In 2005, in around 10 minutes, I went through the various scripts and removed the ability to create new comments. After a few content edits to reflect the site's new status, I uploaded Derek's Big Archive of Wal-Mart Receipts to its current home. The only website to link to it was Fark, who was a big supporter in the early days, but the inability to comment removed the site's purpose. This reflects how the site's purpose was discussion, as I originally intended, as opposed to slideshow gawking. Were the site about receipts, it would have developed new traffic, but it hasn't. Most traffic today comes from strange search-engine queries.

Legacy

I'm not sure if Jeff, one of the main admins at Fark, was being sarcastic or not, but he pointed out in a Fark thread that the Receipt Site was their inspiration for adding user comments to the Fark website[1]Fark had linked to the Receipt Site once in their early days (and several times later), when their home page was simply a list of links in their now-famous format, sans comments. The addition of comments came as their popularity was growing, and helped spur the public's interest. The powers-that-be at Fark, hopefully, recognized that the content-directed discussions, without threads and with the barest of commenter information, was a simple and viable way to create an interactive site, without a lot of administrative overhead to keep discussions alive.

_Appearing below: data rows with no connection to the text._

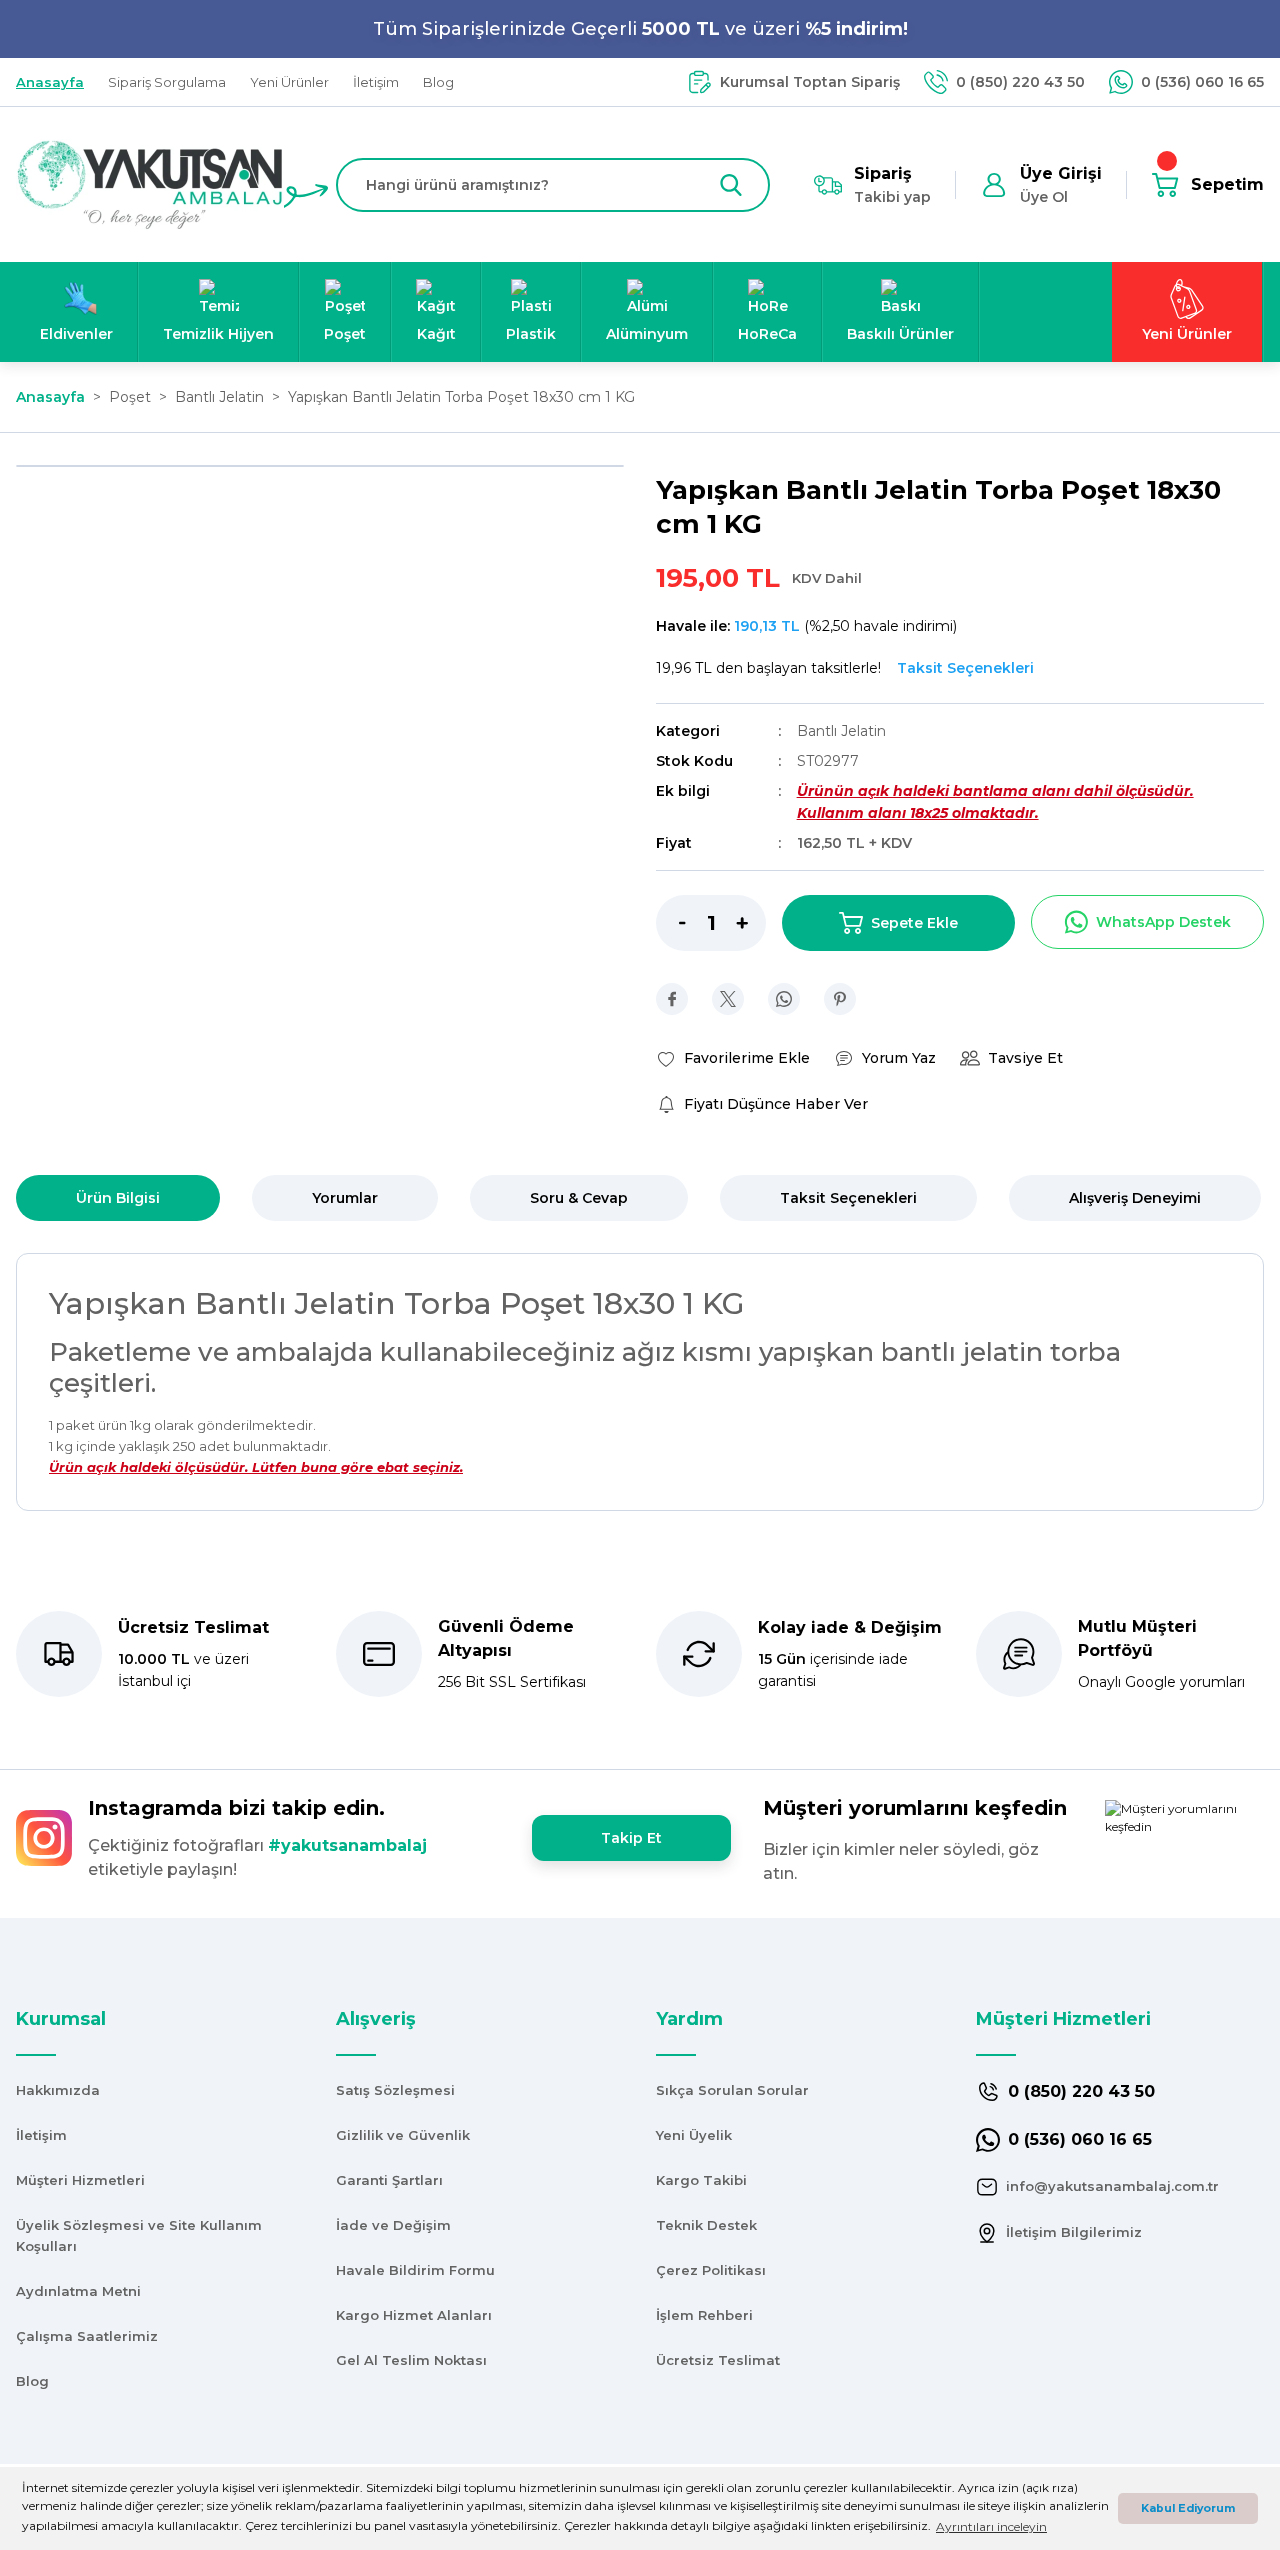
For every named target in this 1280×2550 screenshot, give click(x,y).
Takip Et (631, 1838)
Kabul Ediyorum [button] (1188, 2508)
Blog (32, 2381)
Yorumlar (345, 1198)
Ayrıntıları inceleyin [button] (991, 2526)
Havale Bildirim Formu (415, 2270)
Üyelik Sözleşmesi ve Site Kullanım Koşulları (139, 2235)
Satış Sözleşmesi (395, 2090)
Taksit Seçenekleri (848, 1198)
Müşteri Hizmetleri (80, 2180)
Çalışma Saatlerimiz (87, 2336)
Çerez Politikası (711, 2270)
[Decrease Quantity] (671, 923)
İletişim (41, 2135)
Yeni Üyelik (694, 2135)
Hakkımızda (58, 2090)
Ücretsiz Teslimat (718, 2360)
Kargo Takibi (701, 2180)
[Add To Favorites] (733, 1058)
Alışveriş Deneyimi (1135, 1198)
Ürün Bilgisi (118, 1198)
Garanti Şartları (389, 2180)
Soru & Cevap (579, 1198)
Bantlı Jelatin (841, 731)
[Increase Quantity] (751, 923)
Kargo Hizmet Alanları (414, 2315)
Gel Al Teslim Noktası (411, 2360)
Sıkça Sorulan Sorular (732, 2090)
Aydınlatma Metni (78, 2291)
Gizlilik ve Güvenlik (403, 2135)
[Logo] (150, 183)
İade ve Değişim (393, 2225)
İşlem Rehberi (704, 2315)
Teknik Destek (706, 2225)
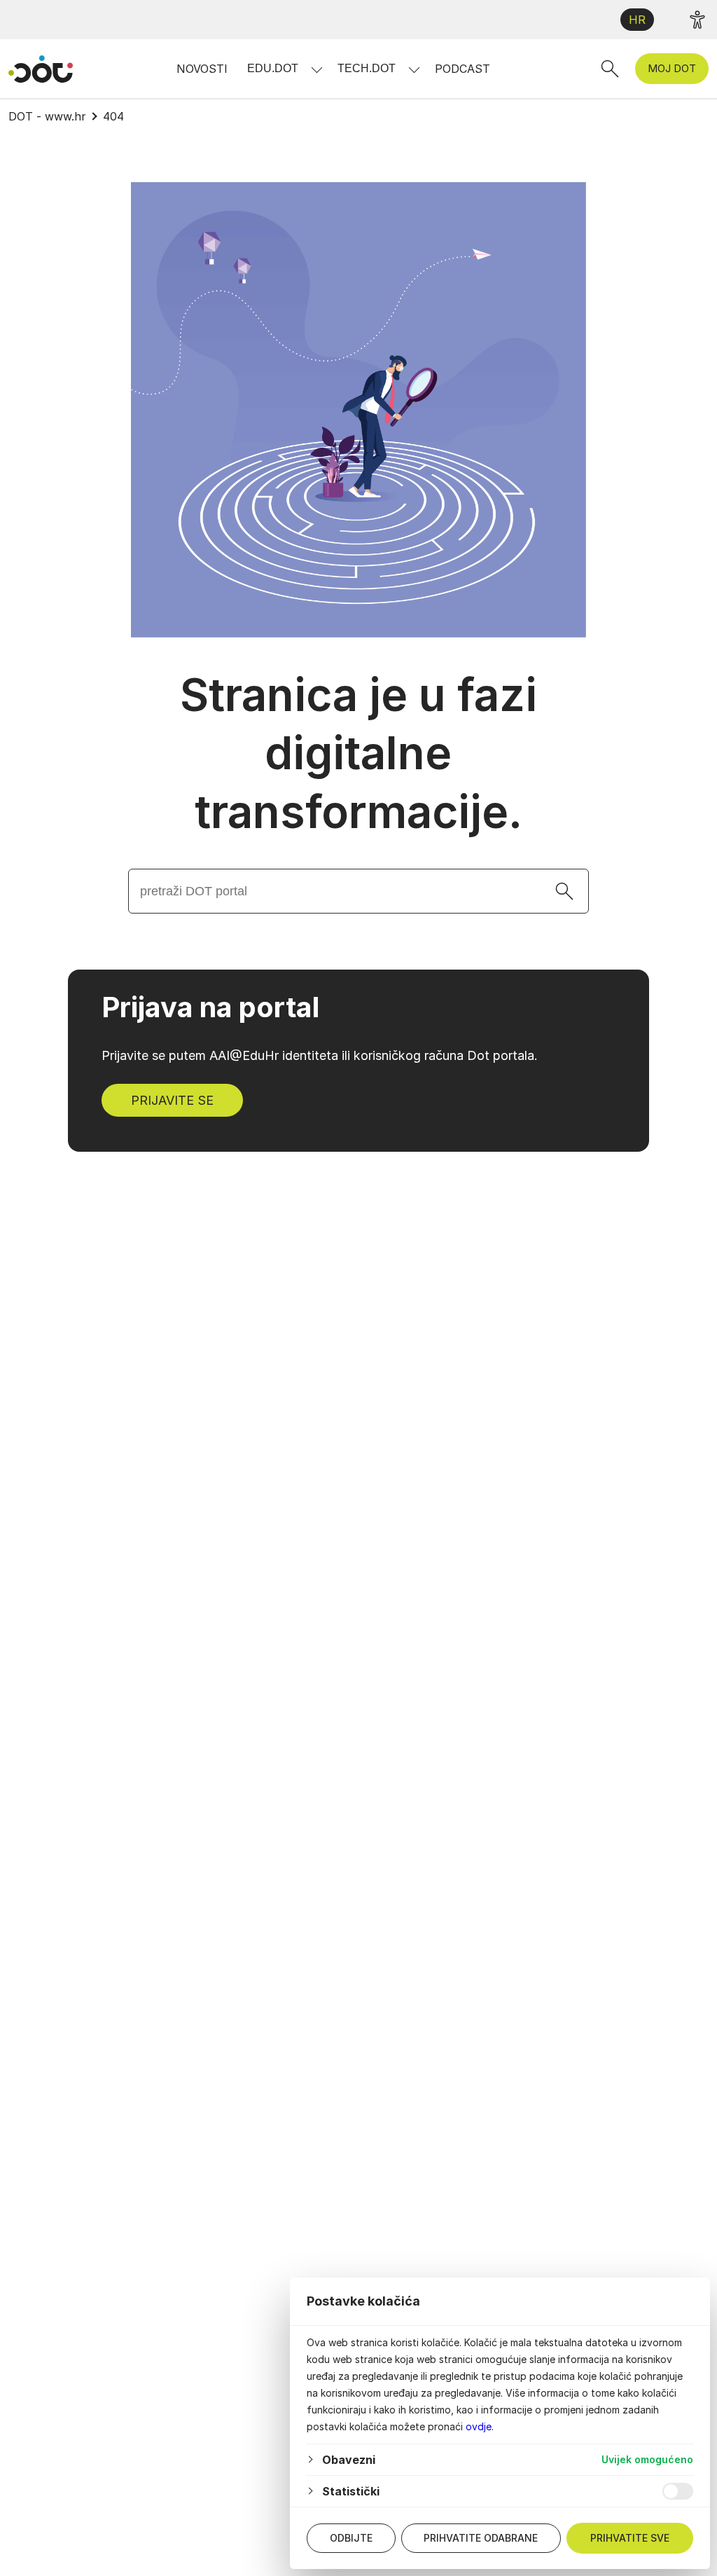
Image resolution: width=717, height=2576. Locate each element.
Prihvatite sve (629, 2538)
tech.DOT (366, 68)
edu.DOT (272, 68)
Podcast (462, 69)
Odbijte (351, 2538)
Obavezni (348, 2460)
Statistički (351, 2491)
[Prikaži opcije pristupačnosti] (697, 19)
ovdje (479, 2426)
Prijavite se (172, 1100)
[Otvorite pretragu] (610, 68)
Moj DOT (672, 68)
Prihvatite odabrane (481, 2538)
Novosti (202, 69)
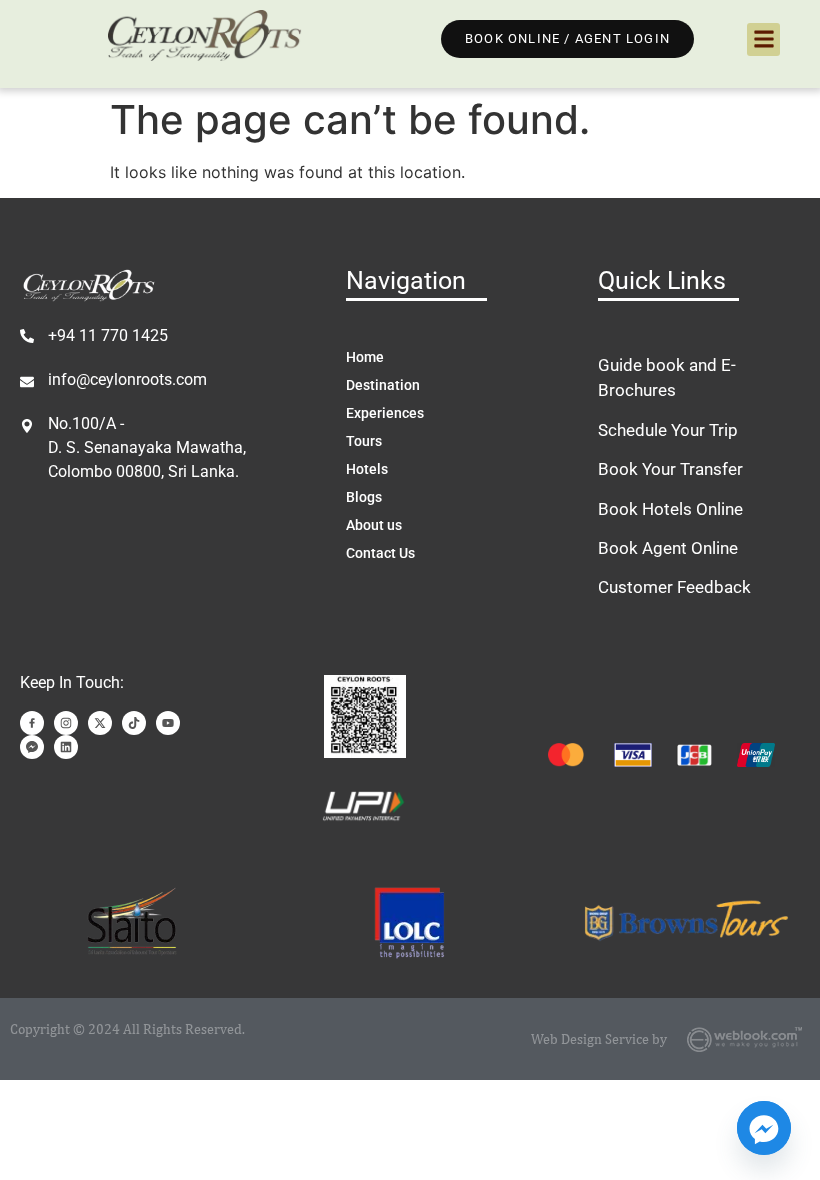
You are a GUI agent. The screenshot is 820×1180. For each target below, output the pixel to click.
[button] (763, 39)
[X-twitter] (100, 723)
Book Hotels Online (670, 509)
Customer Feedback (674, 587)
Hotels (367, 469)
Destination (383, 385)
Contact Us (380, 553)
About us (374, 525)
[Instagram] (66, 723)
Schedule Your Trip (668, 430)
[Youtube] (168, 723)
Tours (364, 441)
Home (365, 357)
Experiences (385, 413)
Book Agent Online (668, 548)
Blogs (364, 497)
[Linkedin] (66, 747)
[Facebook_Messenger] (764, 1128)
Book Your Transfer (670, 469)
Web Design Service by (599, 1039)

If you read the Receipt Site, you'll see how it experienced many of today's 'blog' standards: the "First Post" comment, running in-jokes and 'memes' only understood by the Regular users, snarky comments loaded with sexual innuendo, and the dominance of some users without them having any way to enforce their dominance. These are also tag-alongs from the BBS days as well, and demonstrates some of the human nature that exists on the internet regardless of the site structure.

References

  1. (FARK.com: (280538) Derek's Wal-Mart Receipts (Oldie). In the very first post, Jeff (a Fark admin) writes: We liked the idea of commenting on Derek's purchases so much that we added comments to our articles shortly after linking to this site. The first Fark link was January 25, 2000; Comments were added to Fark on June 14, 2000. The second Fark link was October 12, 2000.